%%

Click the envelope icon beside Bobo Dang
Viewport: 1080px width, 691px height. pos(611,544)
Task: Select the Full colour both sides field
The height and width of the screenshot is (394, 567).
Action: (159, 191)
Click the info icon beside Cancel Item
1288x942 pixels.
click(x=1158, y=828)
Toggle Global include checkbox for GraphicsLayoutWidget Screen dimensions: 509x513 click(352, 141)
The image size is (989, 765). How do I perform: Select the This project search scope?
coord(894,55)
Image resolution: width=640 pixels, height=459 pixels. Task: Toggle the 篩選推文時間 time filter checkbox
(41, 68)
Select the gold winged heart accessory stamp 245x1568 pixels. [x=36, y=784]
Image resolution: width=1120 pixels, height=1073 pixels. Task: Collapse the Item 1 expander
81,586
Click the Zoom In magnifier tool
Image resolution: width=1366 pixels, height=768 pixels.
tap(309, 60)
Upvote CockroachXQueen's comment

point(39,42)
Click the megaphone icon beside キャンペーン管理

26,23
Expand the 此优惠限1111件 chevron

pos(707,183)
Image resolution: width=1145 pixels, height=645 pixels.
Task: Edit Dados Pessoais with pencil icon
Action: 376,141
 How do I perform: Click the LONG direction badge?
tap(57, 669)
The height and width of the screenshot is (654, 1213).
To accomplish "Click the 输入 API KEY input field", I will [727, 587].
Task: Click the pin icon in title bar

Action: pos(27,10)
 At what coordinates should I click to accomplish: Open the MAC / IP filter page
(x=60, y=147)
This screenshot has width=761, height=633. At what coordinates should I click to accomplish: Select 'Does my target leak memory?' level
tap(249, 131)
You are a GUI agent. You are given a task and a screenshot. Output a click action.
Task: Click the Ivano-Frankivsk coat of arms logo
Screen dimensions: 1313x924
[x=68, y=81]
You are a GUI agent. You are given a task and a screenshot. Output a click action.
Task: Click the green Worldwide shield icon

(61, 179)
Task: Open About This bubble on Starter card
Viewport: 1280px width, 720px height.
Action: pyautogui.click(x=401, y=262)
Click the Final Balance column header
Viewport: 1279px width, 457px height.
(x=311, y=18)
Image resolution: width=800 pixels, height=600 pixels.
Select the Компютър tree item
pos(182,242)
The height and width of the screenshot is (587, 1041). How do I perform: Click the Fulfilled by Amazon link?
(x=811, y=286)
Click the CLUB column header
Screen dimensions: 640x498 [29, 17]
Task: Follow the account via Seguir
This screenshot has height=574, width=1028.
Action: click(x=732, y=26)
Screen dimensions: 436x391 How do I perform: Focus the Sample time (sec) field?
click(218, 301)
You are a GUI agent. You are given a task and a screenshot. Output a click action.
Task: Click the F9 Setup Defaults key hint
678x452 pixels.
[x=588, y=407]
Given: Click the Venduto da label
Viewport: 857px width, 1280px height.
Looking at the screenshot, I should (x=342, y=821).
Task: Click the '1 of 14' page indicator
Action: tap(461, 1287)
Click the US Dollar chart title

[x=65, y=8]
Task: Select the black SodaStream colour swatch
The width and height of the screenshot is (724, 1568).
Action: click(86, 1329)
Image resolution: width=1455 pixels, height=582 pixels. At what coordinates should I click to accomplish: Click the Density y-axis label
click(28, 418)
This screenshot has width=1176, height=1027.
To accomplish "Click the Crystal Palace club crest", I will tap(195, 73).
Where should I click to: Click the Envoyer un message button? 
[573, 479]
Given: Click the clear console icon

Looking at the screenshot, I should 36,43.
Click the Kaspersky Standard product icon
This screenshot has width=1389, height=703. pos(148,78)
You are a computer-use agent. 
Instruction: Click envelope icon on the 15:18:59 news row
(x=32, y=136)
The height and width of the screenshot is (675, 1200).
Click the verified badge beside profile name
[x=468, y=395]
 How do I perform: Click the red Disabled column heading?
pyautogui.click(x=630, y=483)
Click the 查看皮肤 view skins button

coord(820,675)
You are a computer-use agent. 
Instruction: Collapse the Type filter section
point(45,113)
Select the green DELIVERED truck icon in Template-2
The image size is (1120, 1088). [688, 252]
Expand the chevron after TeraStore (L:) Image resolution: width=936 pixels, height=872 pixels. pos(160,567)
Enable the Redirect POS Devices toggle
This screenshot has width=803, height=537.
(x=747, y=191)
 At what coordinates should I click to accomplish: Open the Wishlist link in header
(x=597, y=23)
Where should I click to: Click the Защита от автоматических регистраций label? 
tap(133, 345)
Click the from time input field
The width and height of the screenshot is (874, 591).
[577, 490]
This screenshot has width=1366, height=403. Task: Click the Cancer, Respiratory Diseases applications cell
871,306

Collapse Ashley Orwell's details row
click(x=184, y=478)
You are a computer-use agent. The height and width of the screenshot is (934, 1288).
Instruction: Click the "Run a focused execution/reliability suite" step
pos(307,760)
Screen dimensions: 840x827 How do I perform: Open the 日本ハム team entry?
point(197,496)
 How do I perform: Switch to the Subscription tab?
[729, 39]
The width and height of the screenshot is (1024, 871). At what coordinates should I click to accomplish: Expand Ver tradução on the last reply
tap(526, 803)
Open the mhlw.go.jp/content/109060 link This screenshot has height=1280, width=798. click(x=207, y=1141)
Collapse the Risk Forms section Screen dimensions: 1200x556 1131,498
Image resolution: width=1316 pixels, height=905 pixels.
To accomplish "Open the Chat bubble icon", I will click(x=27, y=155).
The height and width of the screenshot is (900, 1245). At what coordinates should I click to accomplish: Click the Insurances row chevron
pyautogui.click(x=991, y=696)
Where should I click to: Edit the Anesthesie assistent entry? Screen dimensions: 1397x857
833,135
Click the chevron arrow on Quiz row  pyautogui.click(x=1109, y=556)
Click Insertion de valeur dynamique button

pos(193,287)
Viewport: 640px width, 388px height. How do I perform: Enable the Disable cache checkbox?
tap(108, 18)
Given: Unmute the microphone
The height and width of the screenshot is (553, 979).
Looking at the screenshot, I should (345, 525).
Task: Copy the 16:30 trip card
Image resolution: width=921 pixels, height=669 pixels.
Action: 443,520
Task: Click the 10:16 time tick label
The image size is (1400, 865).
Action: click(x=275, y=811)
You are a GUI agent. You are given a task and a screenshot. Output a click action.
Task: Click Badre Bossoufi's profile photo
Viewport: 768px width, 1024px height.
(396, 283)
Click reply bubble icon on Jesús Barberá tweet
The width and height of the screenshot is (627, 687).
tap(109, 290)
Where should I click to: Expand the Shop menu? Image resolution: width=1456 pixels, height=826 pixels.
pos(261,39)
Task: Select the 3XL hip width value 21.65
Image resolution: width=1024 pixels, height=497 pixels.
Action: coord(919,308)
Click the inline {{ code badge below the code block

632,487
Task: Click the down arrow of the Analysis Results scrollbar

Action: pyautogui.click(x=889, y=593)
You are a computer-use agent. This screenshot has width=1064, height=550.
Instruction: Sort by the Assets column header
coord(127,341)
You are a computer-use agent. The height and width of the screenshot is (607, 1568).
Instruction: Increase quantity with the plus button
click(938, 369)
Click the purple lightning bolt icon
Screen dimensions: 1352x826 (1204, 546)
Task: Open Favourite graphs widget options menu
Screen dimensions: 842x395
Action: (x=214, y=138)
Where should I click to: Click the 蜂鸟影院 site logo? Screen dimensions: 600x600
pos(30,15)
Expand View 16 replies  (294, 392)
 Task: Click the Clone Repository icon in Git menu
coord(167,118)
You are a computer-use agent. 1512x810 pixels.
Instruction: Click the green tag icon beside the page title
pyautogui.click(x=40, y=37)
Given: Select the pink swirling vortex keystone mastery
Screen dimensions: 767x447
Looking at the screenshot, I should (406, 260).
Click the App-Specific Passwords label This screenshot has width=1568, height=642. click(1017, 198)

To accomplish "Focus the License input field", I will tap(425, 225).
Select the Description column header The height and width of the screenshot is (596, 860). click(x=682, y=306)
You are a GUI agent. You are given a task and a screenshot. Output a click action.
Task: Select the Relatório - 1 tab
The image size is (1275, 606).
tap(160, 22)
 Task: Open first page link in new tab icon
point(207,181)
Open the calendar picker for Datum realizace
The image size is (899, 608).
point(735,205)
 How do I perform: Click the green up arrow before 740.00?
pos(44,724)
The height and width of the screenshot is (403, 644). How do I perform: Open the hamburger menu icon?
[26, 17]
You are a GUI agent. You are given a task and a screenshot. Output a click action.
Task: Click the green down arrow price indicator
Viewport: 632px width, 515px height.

%%

## Action item:
What lines in the data hold the word "input"? Return them.

## The answer:
To accomplish "Click the 输入 API KEY input field", I will [727, 587].
Click the from time input field
To accomplish "Focus the License input field", I will tap(425, 225).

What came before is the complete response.